I have such a question from the exercises given by the professor
$\vec{u}$ and $\vec{v}$ are two vectors on the plane and $\vec{w}=\vec{u}+\vec{v}$. We suppose that $||\vec{u}|| = 3$ and $||\vec{v}|| = 5$ and $\vec{w} \vec{u} = 0$. Please calculate $\vec{u} \vec{v}$
According to the answer key, the procedure is as following
- $\vec{u} \vec{v}$ = $\vec{u}(\vec{w}-\vec{u})$
- =$\vec{u}\vec{w}-\vec{u}\vec{u}$
- =$0-||\vec{u}||^2$
- =-9
However, from my understand, the formula of dot product should be $\vec{u} \vec{v} = ||\vec{u}||||\vec{v}||cos\theta$
So why the $cos\theta$ is not calculated here?

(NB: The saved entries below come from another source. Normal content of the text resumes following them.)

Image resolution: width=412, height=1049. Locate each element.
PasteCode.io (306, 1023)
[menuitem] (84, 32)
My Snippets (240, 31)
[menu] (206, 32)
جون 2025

You are given $\vec w \cdot \vec u =0$.
Note $\vec w \cdot \vec u = (\vec u + \vec v) \cdot \vec u$
$= \vec u \cdot \vec u + \vec v \cdot \vec u $
(distributivity of the dot product)
$=\vec u \cdot \vec u + \vec u \cdot \vec v $
(commutativity of the dot product)
$= | \vec u|^2+\vec u \cdot \vec v$
So, $| \vec u|^2+\vec u \cdot \vec v=0$
$3^2+\vec u \cdot \vec v =0$
$\therefore \vec u \cdot \vec v = -9$